In case there are delays (sometimes Search Analytics data can be delayed even up to a week), the add-on will re-attempt to run the backup every day until it succeeds.
It’ll even keep a log with all backup attempts, and send you an email if you’d like.
It’ll also create a separate sheet for monthly aggregated data (the total number of impressions and clicks plus CTR and position data, without any grouping or filtering), so that way you’ll be sure you’re ‘saving’ the real overview information as well.
If you’d like more than one backup (either another backup for the same site but with different grouping/filtering options or a new backup for a different site), simply open a new spreadsheet and enable the backup there. You’ll always be able to see a list with all the backups within the “About” tab.
For the moment, only monthly backups are available, though I’m thinking about including a weekly and/or daily option as well. However that might be more complicated, especially in cases where GSC data is delayed.
I hope you’ll find the tool as useful as I think it is.

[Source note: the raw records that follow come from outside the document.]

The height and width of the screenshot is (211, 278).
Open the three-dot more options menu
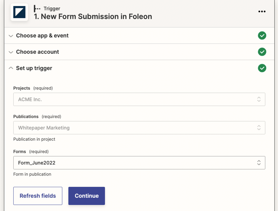coord(262,11)
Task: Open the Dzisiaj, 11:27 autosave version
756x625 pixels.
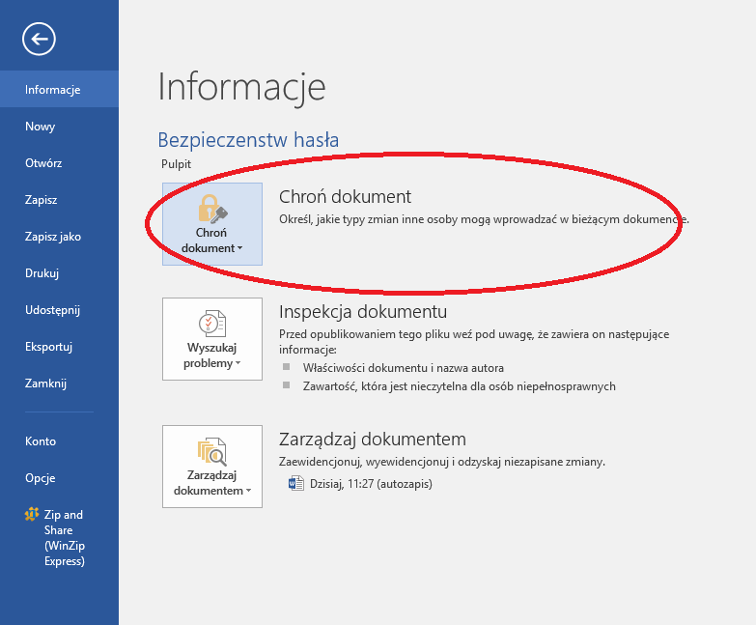Action: tap(371, 483)
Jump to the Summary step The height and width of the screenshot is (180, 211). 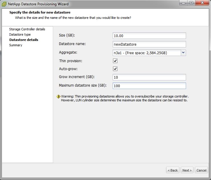[x=16, y=45]
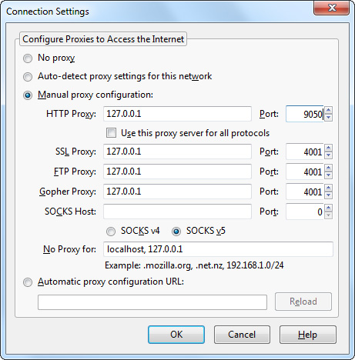Switch to SOCKS v4
The height and width of the screenshot is (360, 355).
click(111, 232)
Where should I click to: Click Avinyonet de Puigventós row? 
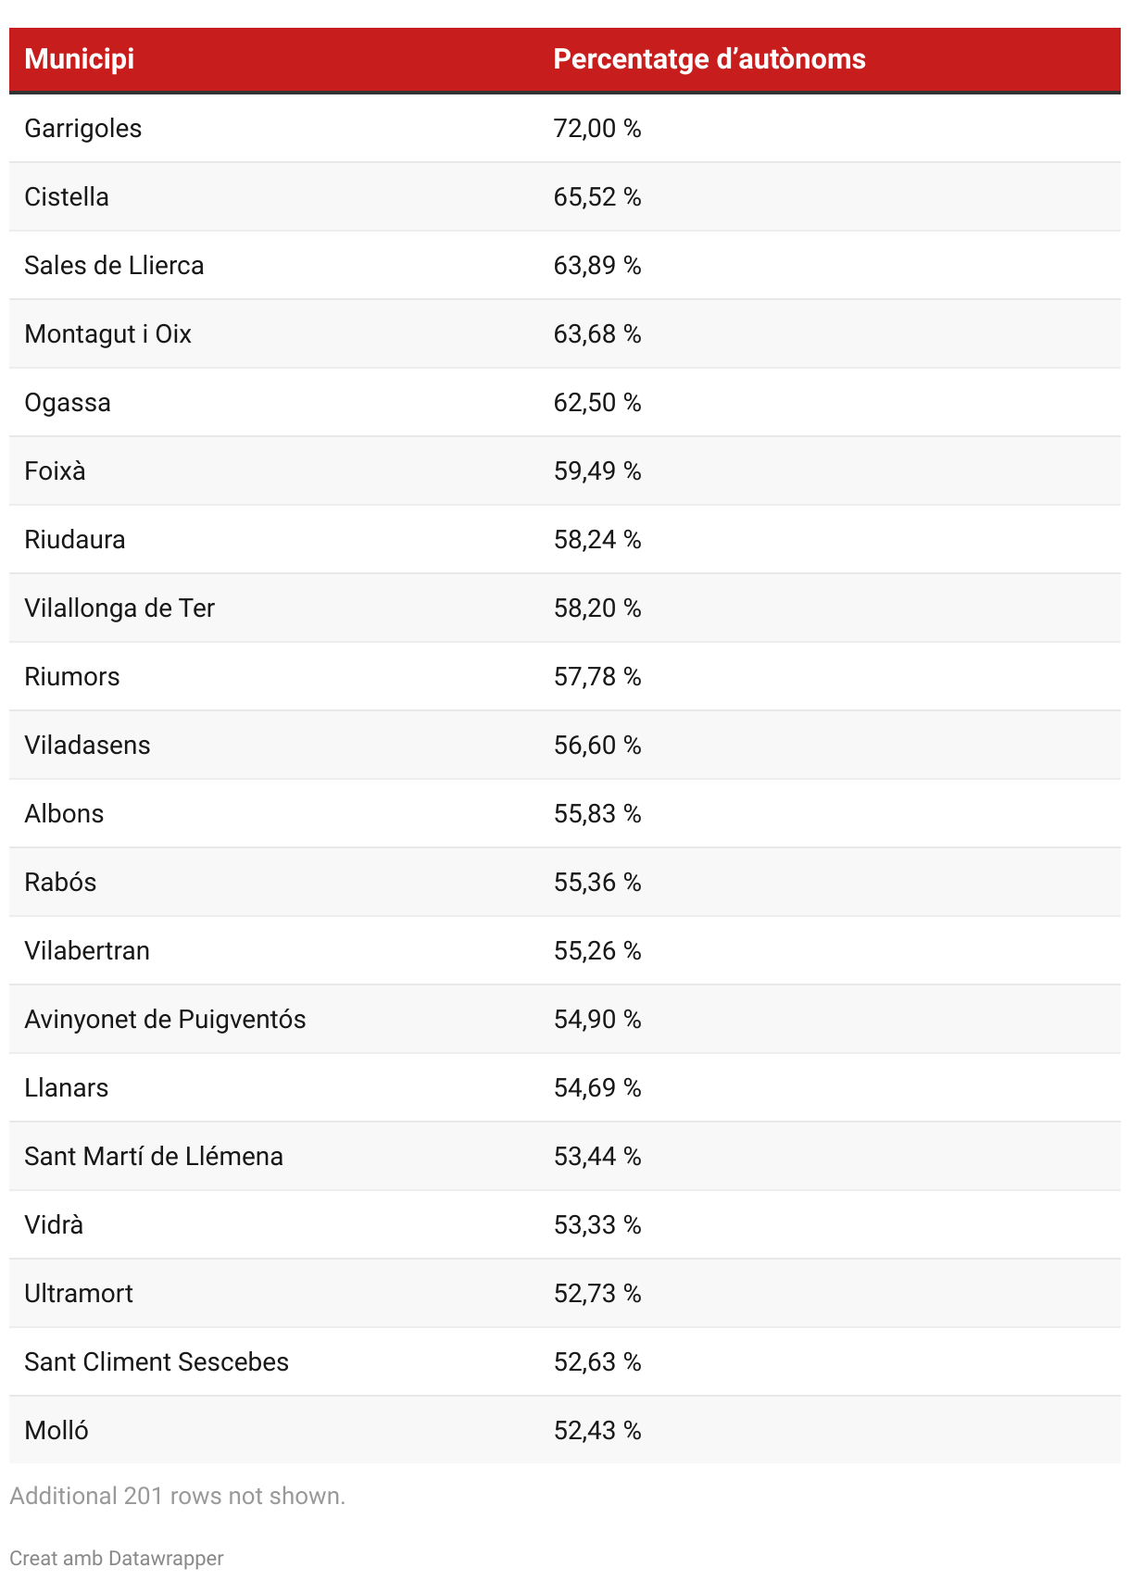pyautogui.click(x=165, y=1020)
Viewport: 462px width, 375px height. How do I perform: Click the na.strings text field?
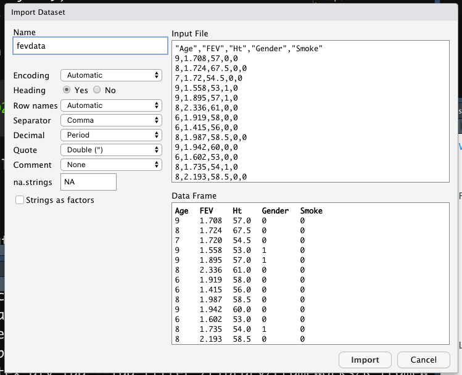88,182
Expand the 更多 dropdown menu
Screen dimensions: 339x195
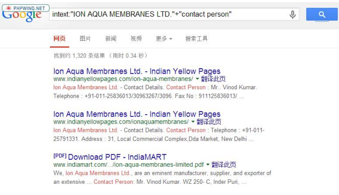point(164,39)
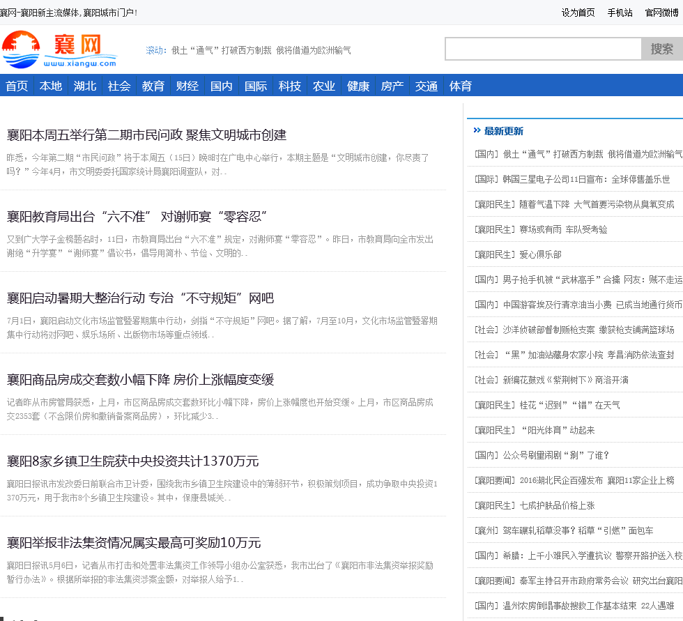This screenshot has height=621, width=683.
Task: Open article about 襄阳教育局出台六不准
Action: tap(137, 217)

There may be some bugs, even though I tried squashing them all (thanks to Russ Jones and Tori Cushing, Barry Schwartz from Search Engine Roundtable, and Cosmin Negrescu from SEOmonitor for helping me test and debug it).
If you do find anything else or have any feature requests, please let me know via the add-on feedback function in Google Sheets or via the form on the official site.
If not, I hope the tool will help you in your day-to-day SEO work as much as it helps me. Looking forward to see more use cases for it in the comments.
PS: The tool doesn’t support more than 5,000 rows at the moment; working on getting that improved!